TEMPO.CO, Jakarta - Penyebaran virus corona di Negeri Samba Brazil menyebar lebih cepat dibanding negara lain di dunia, yang berjalan hanya hitungan minggu atau lebih. Angka kematian pasien virus corona di Brazil sudah melampaui Inggris atau terbanyak kedua di dunia setelah Amerika Serikat.
Pada pekan kedua Juni 2020, total ada 739.503 kasus virus corona di Brazil. Sedangkan pasien virus corona yang meninggal sebanyak 38.406 orang.
Kondisi ini membuat pemerintahan Presiden Brazil Jair Bolsonaro mendapat sorotan publik secara luas. Berikut tiga kontroversi yang terjadi di Pemerintahan Bolsonaro selama pandemik virus corona.
1.Sempat meremehkan virus corona
Presiden Bolsonaro mengutuk sikap histeria terhadap pandemik virus corona pada Maret 2020 atau ketika Brazil mengkonfirmasi kematian pertama pasien virus corona. Pemerintah daerah Sao Paulo dan Rio de Janeiro lalu menyatakan darurat nasional.
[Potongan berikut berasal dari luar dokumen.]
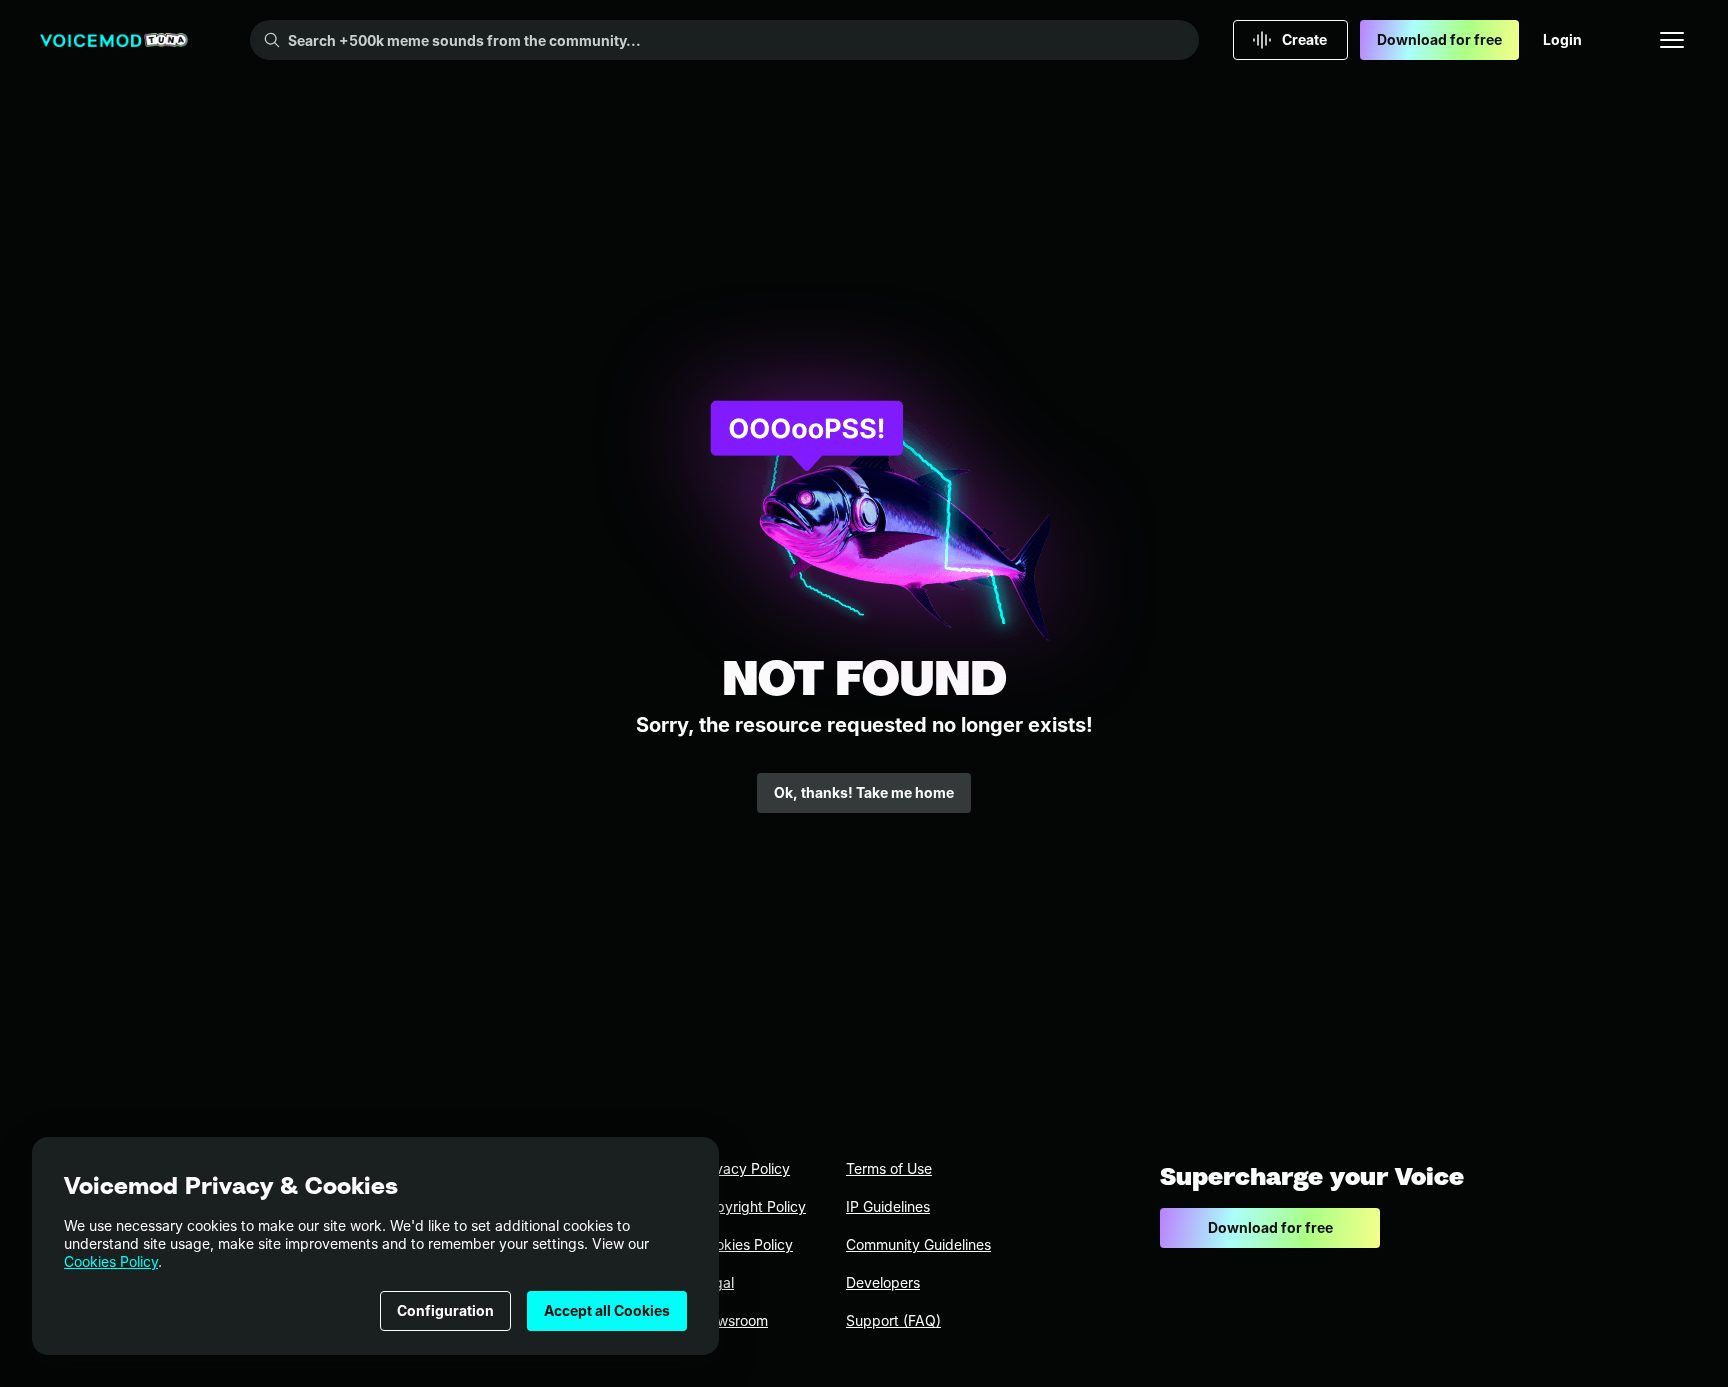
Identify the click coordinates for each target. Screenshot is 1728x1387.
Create (1304, 39)
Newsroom (733, 1320)
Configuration (445, 1310)
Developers (883, 1282)
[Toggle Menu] (1672, 40)
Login (1562, 39)
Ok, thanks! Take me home (864, 792)
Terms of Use (889, 1168)
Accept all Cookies (607, 1310)
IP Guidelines (888, 1206)
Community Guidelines (918, 1244)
“Orang-orang bersikap seperti dunia mau kiamat saja,” kata Bolsonaro, seperti dikutip dari deccanchronicle.com.
Bolsonaro mengatakan perekonomian Brazil baik-baik saja, namun beberapa gubernur mengambil langkah-langkah yang bisa mencederai perekonomian. Yang dibutuhkan Brazil saat ini adalah mengurangi kehebohan (virus corona).
- Salam dan swafoto di sebuah pawai
Presiden Bolsonaro dihujani kritik ketika dia bersalaman dan swafoto dengan para pendukungnya di sebuah pawai Maret 2020. Sikap Bolsonaro itu sama dengan mengabaikan rekomendasi WHO, yang juga mengingatkan agar melakukan karantina mandiri setelah melakukan kontak dengan beberapa pejabat di Brazil yang terinfeksi virus corona.
Seorang anggota tim medis Angkatan Bersenjata Brasil memeriksa seorang wanita dari kelompok etnis asli Yanomami, di tengah pandemi wabah virus Corona di kotamadya Alto Alegre, negara bagian dari Roraima, Brazil, 1 Juli 2020. Suku Yanomamo atau Yanomam adalah sekelompok suku asli yang menempati wilayah hutan hujan Amerika Selatan. Mereka tinggal di wilayah hutan hujan Amazon, di antara perbatasan Brasil dan Venezuela. REUTERS/Adriano Machado
- Tuntutan keterbukaan data
Mahkamah Agung Brazil pada Juni 2020 memerintahkan pemerintah agar mengeluarkan data-data. Kritik mengkhawatirkan adanya sebuah upaya menyamarkan jumlah kematian yang sebenarnya akibat virus corona.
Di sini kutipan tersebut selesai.